> _Work instruction_
Write out the records that appear below, verbatim and complete, but without pictures.

Content starts

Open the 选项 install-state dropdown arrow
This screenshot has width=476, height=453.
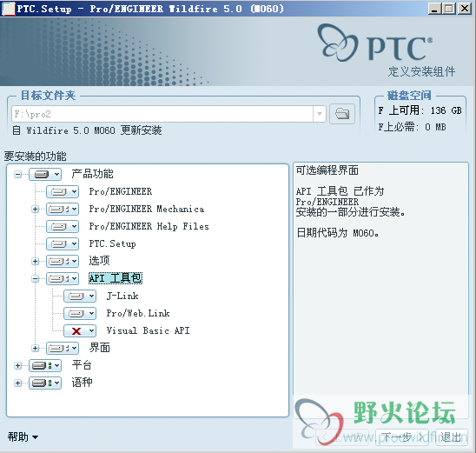pyautogui.click(x=74, y=262)
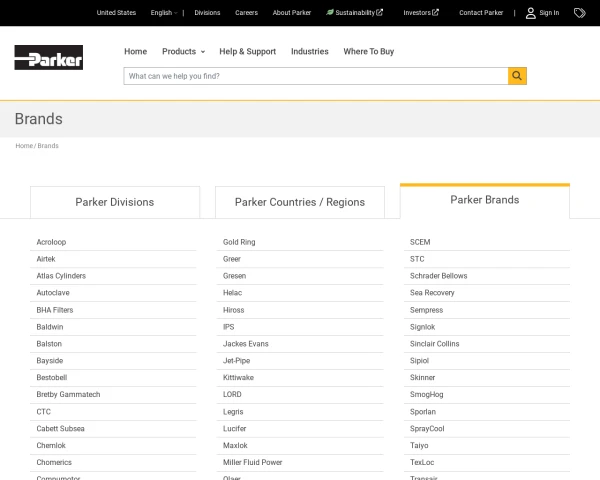Click the Parker logo
Image resolution: width=600 pixels, height=480 pixels.
coord(49,57)
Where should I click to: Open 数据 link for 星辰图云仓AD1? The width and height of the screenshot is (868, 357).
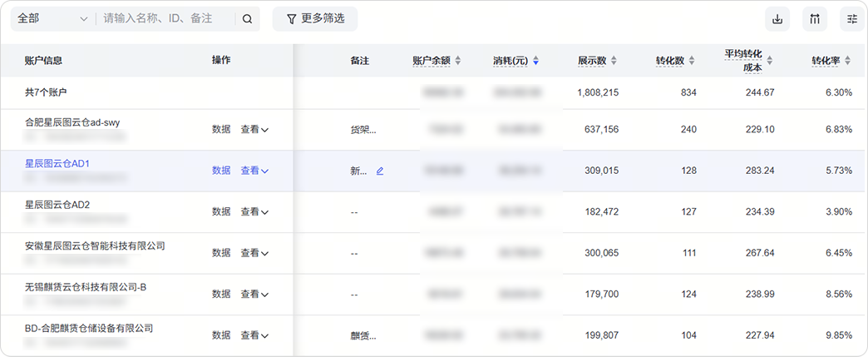pyautogui.click(x=221, y=171)
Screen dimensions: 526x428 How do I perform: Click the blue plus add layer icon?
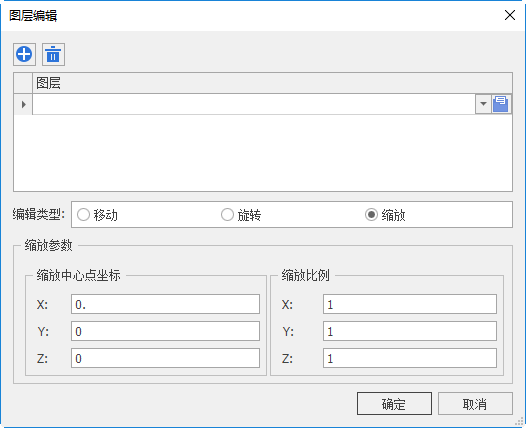pyautogui.click(x=24, y=54)
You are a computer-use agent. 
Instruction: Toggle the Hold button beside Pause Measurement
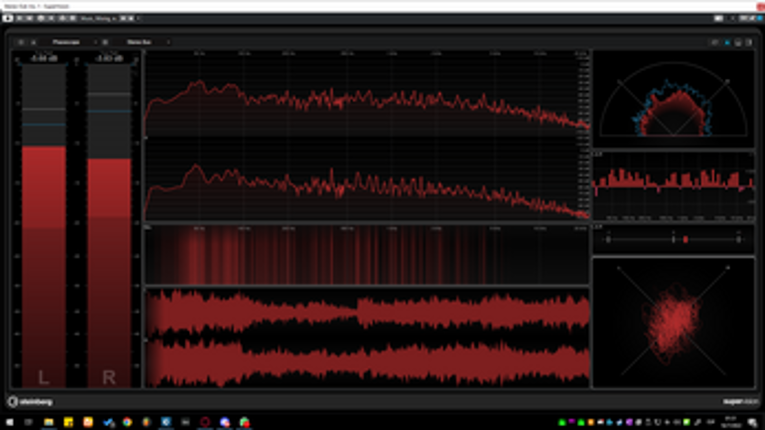(33, 42)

Content ends

> _Response area_
Open the 选项 install-state dropdown arrow
This screenshot has width=476, height=453.
pyautogui.click(x=74, y=262)
Click the Parker logo
Image resolution: width=600 pixels, height=480 pixels.
coord(49,57)
Where should I click to: Open 数据 link for 星辰图云仓AD1? The width and height of the screenshot is (868, 357).
pyautogui.click(x=221, y=171)
Screen dimensions: 526x428 How do I perform: Click the blue plus add layer icon?
pyautogui.click(x=24, y=54)
You are a computer-use agent. 
Instruction: Toggle the Hold button beside Pause Measurement
(33, 42)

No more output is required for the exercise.